Work instruction.
Restate the records below word for word, leaving nothing out.

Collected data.
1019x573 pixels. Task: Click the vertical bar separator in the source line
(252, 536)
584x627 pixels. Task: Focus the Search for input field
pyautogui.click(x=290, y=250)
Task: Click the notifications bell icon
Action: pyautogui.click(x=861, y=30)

Response to this task.
1019x573 pixels. Task: Click the vertical bar separator in the source line
(252, 536)
584x627 pixels. Task: Focus the Search for input field
pyautogui.click(x=290, y=250)
Task: Click the notifications bell icon
Action: pyautogui.click(x=861, y=30)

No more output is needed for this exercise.